_Description of the task:_
Transcribe exactly the entries from the "This screenshot has width=752, height=357." line to the end, both included, minus pictures.

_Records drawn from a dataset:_

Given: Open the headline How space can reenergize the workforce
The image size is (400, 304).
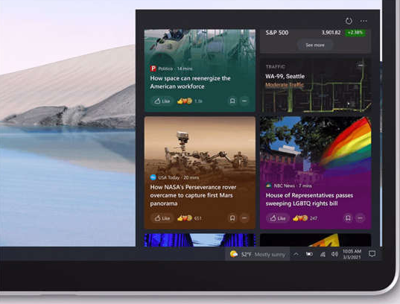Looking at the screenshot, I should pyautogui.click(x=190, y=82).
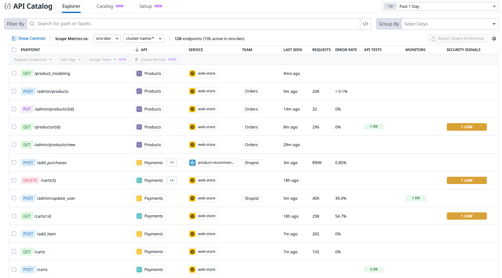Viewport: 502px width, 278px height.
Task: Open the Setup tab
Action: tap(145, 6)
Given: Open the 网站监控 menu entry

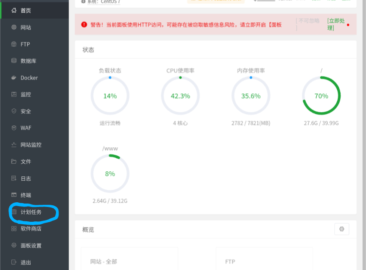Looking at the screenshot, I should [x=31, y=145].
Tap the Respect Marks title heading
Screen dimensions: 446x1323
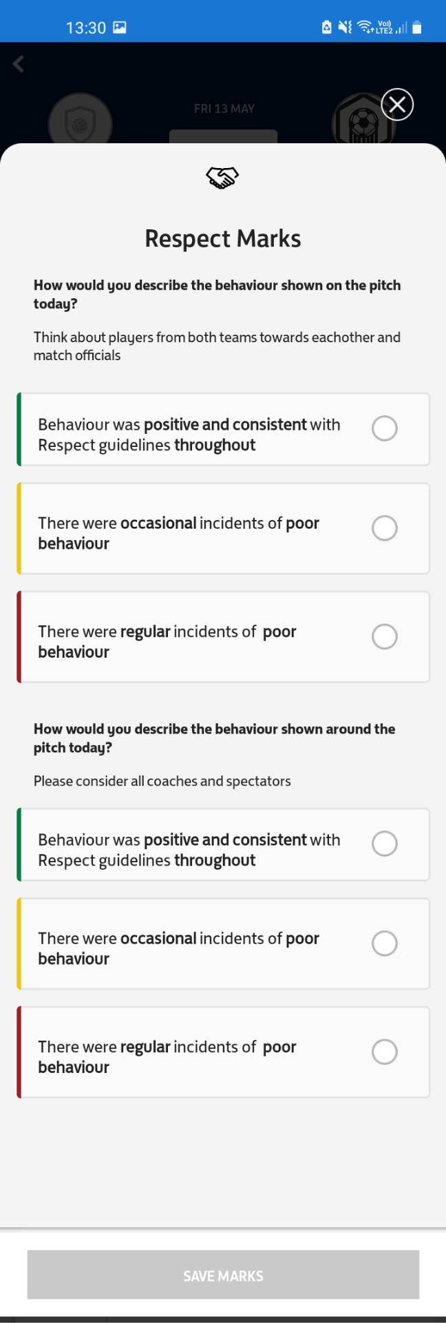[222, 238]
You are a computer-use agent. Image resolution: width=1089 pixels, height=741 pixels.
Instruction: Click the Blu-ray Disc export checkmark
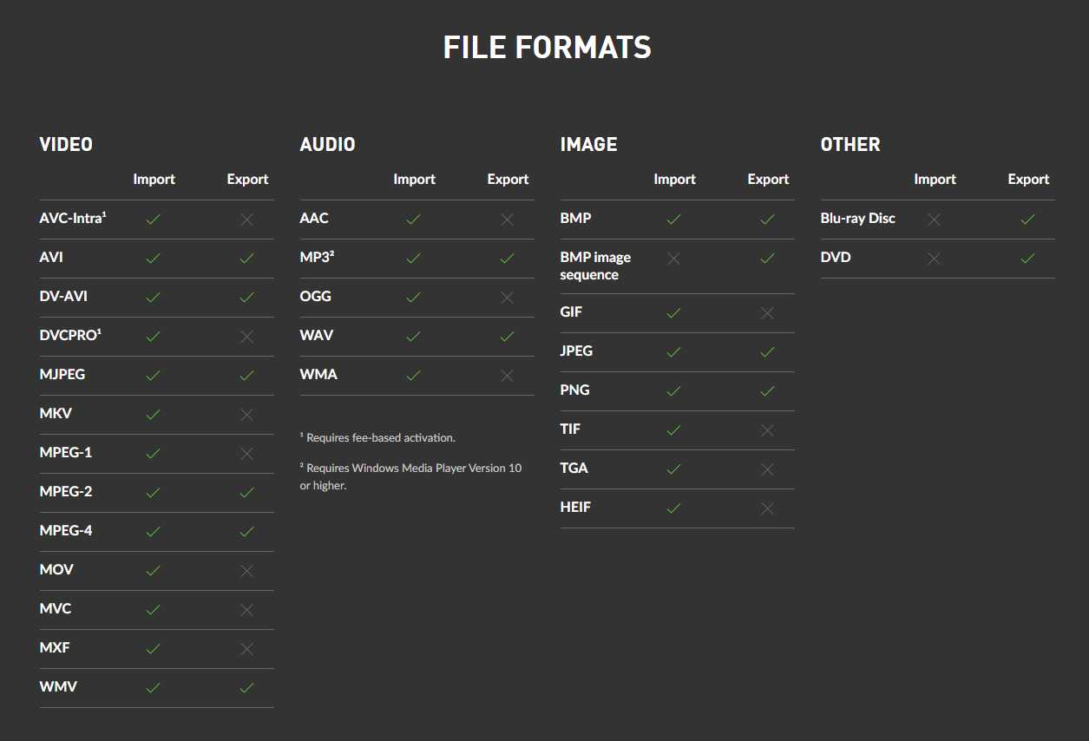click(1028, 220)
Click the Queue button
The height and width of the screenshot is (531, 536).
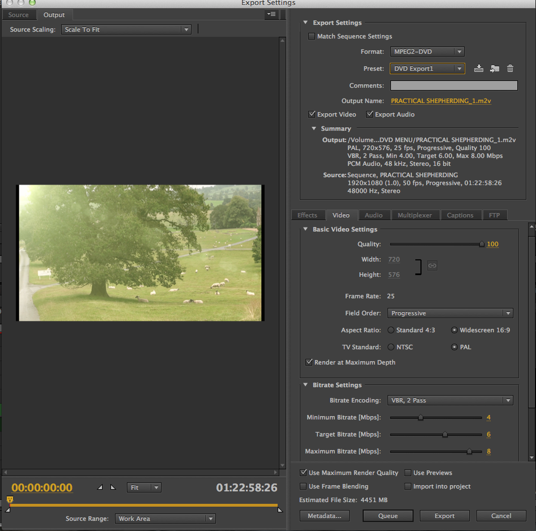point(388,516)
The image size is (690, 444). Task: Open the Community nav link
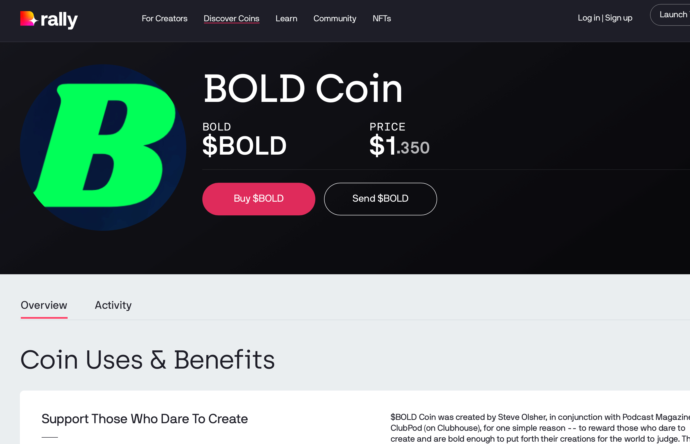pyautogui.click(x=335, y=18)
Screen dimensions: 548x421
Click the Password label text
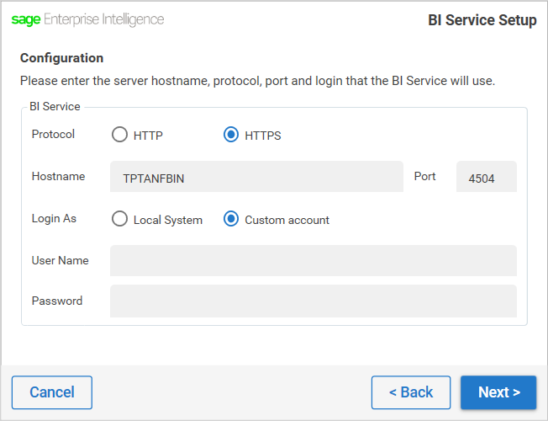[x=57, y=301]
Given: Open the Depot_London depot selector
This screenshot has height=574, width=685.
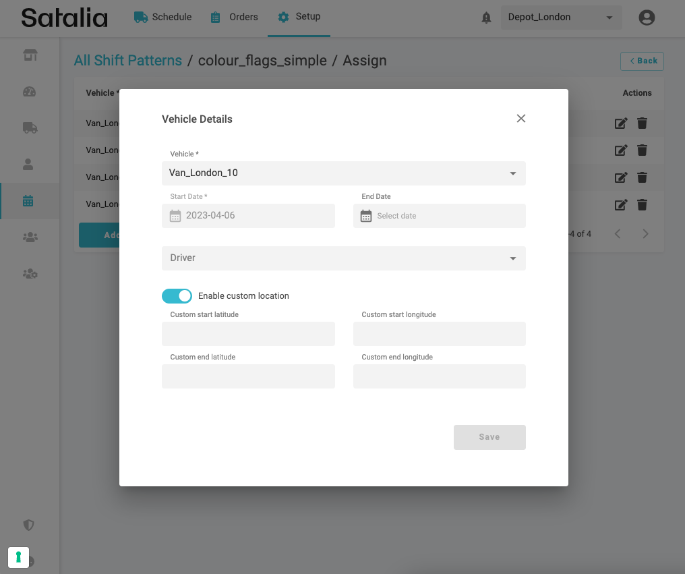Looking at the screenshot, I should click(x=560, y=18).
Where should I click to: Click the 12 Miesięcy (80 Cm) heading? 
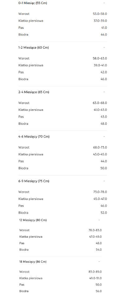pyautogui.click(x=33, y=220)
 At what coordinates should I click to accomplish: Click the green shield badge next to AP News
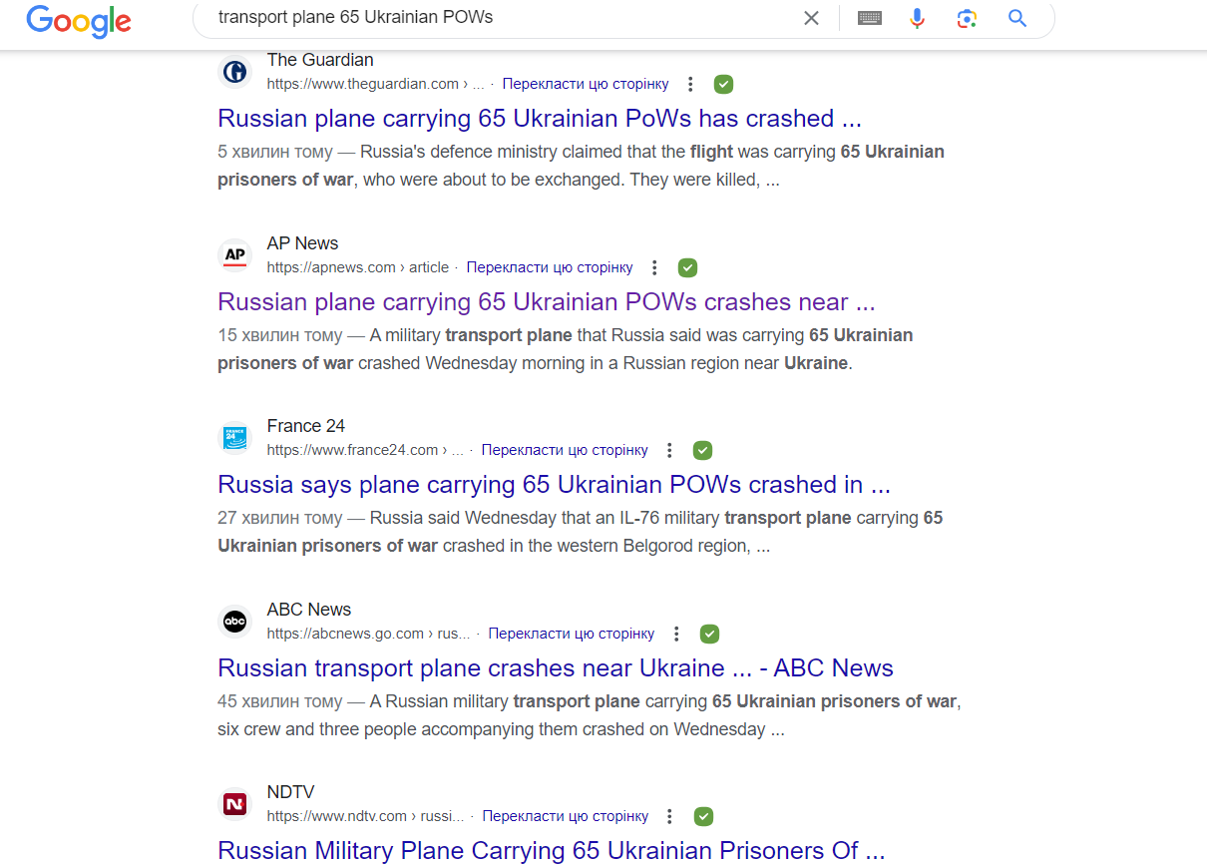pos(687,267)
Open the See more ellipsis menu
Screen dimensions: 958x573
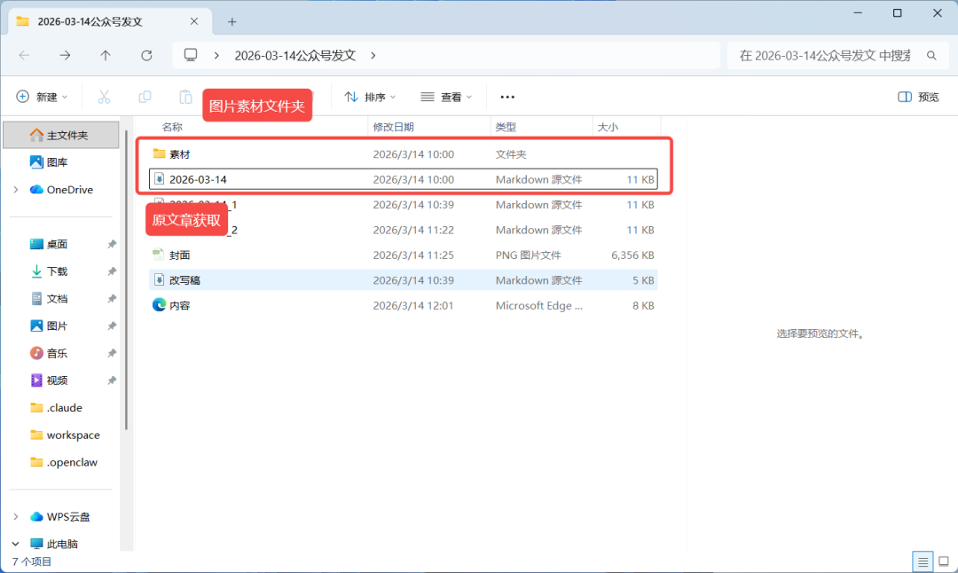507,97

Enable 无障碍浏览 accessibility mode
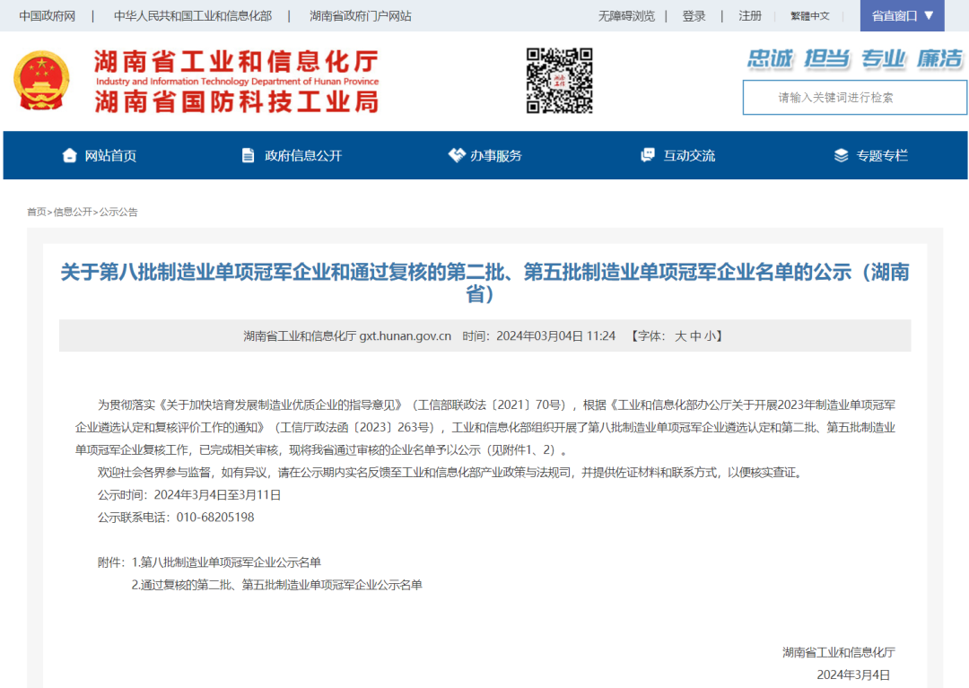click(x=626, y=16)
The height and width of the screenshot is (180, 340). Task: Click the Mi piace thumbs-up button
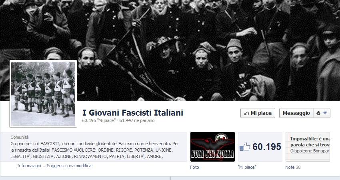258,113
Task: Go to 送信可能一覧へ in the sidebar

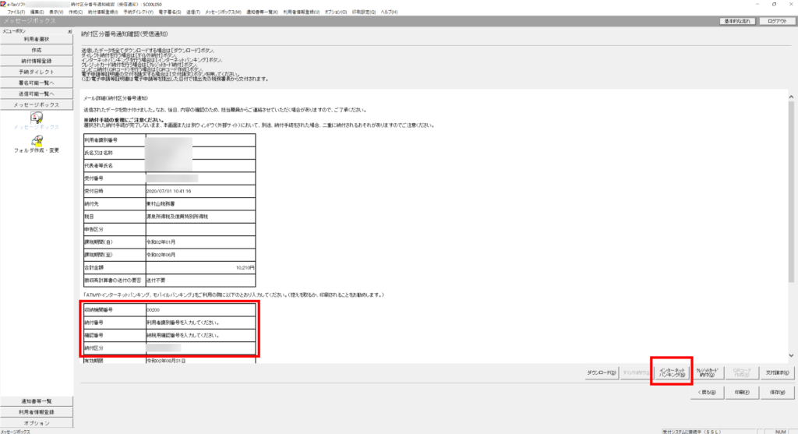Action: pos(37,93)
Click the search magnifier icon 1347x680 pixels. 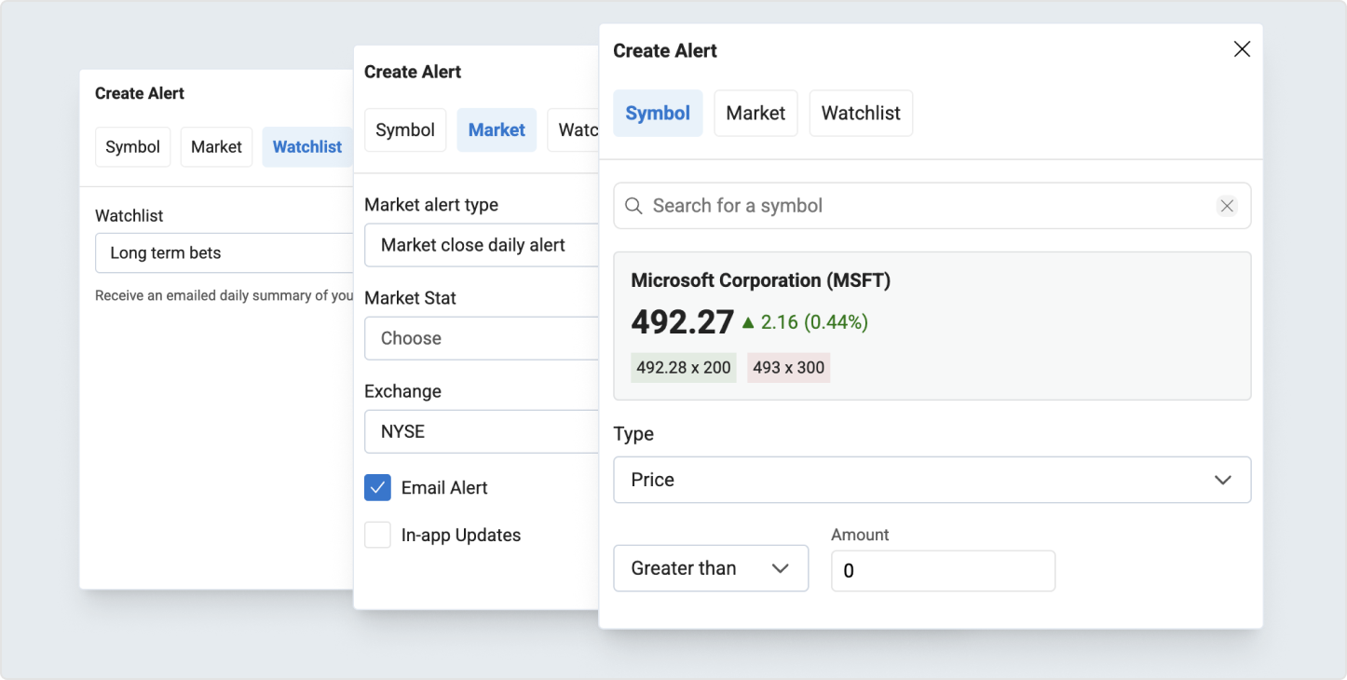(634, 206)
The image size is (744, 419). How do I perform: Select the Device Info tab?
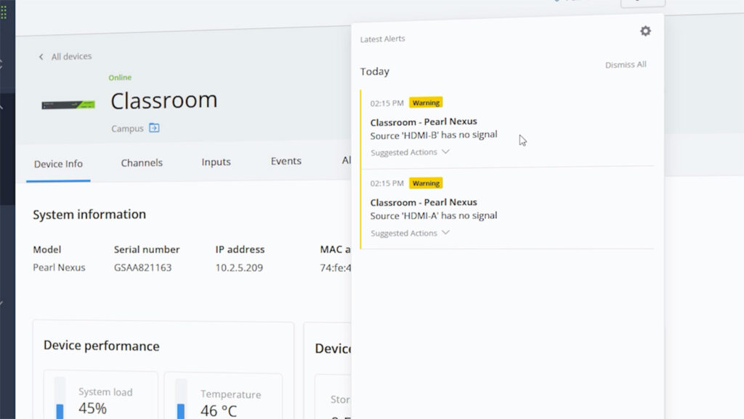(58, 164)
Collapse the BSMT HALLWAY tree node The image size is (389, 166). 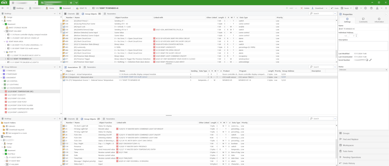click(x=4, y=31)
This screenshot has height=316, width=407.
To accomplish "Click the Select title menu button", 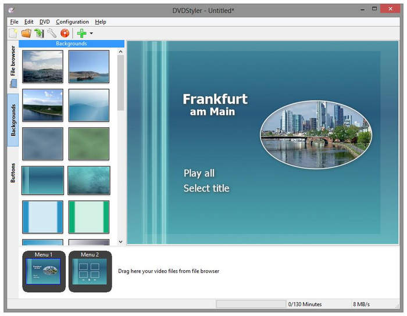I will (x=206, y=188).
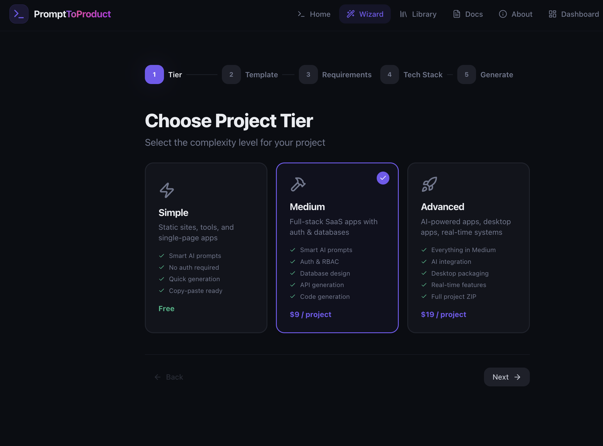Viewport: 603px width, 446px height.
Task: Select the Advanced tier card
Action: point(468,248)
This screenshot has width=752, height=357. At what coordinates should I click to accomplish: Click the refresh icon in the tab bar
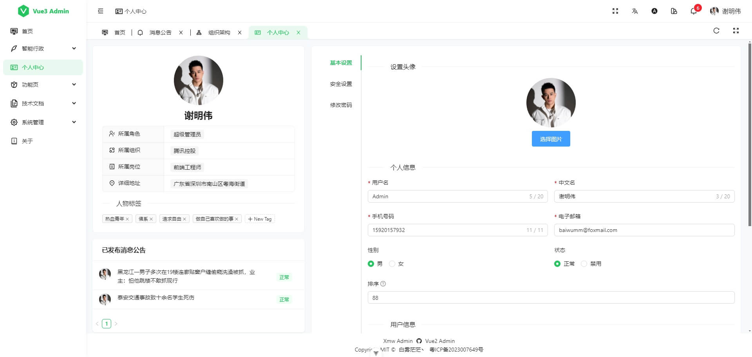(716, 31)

_Answer for this exercise:_
This screenshot has width=752, height=357. At what coordinates should I click to accomplish: Click the refresh icon in the tab bar
(716, 31)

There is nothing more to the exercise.